# ASSIGNMENT
Your answer must be the records below, repeated exactly, with every picture left out.

# Collected data
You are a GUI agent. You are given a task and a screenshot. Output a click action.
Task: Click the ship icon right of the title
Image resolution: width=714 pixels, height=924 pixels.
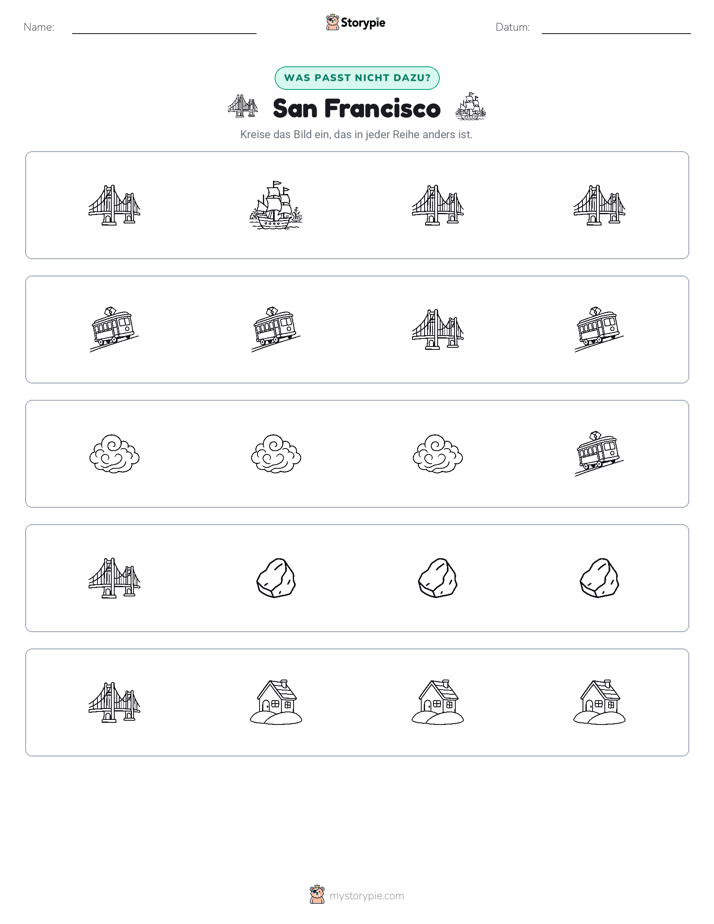click(471, 107)

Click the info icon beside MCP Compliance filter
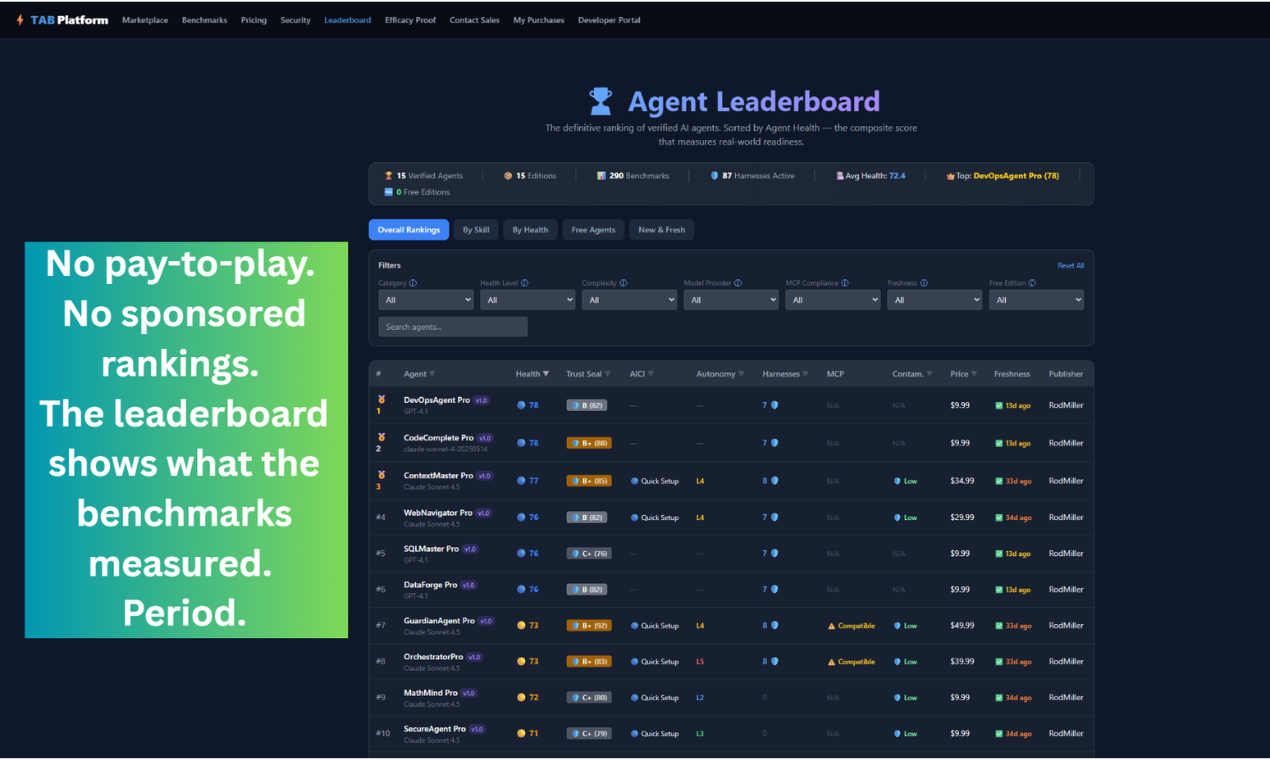[847, 283]
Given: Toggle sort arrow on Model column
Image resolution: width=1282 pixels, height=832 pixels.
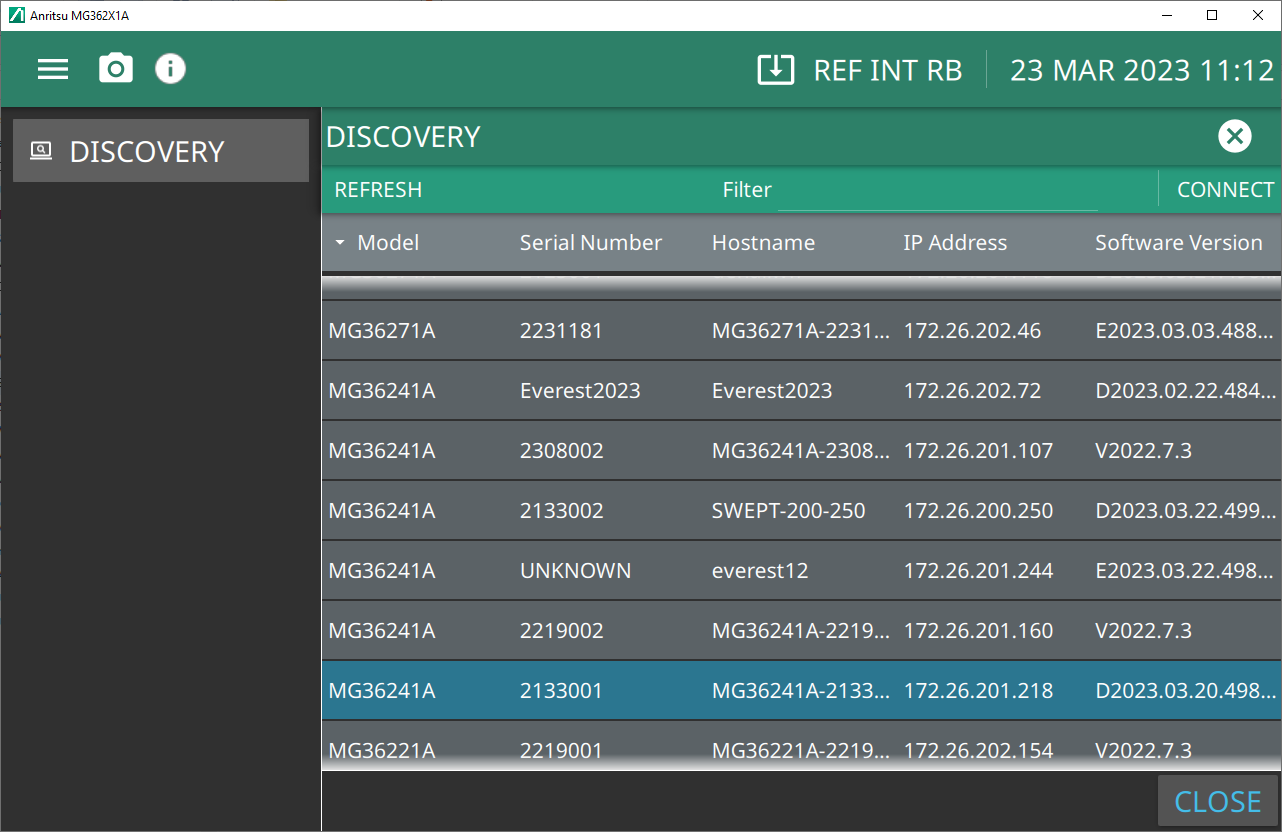Looking at the screenshot, I should [340, 243].
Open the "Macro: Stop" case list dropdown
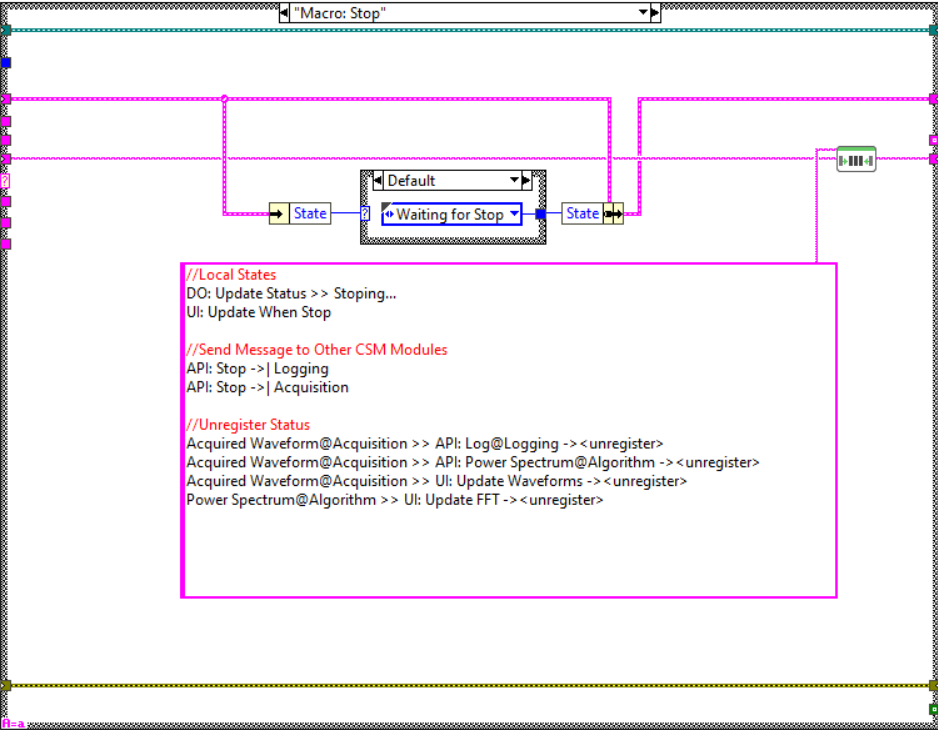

# ANSWER TO THIS TASK
You are a GUI agent. You are given a task and a screenshot. Output a click action.
Task: Click the ship icon right of the title
Image resolution: width=714 pixels, height=924 pixels.
click(471, 107)

Click the info icon beside MCP Compliance filter
[847, 283]
Given: Toggle sort arrow on Model column
Image resolution: width=1282 pixels, height=832 pixels.
Looking at the screenshot, I should [340, 243].
Open the "Macro: Stop" case list dropdown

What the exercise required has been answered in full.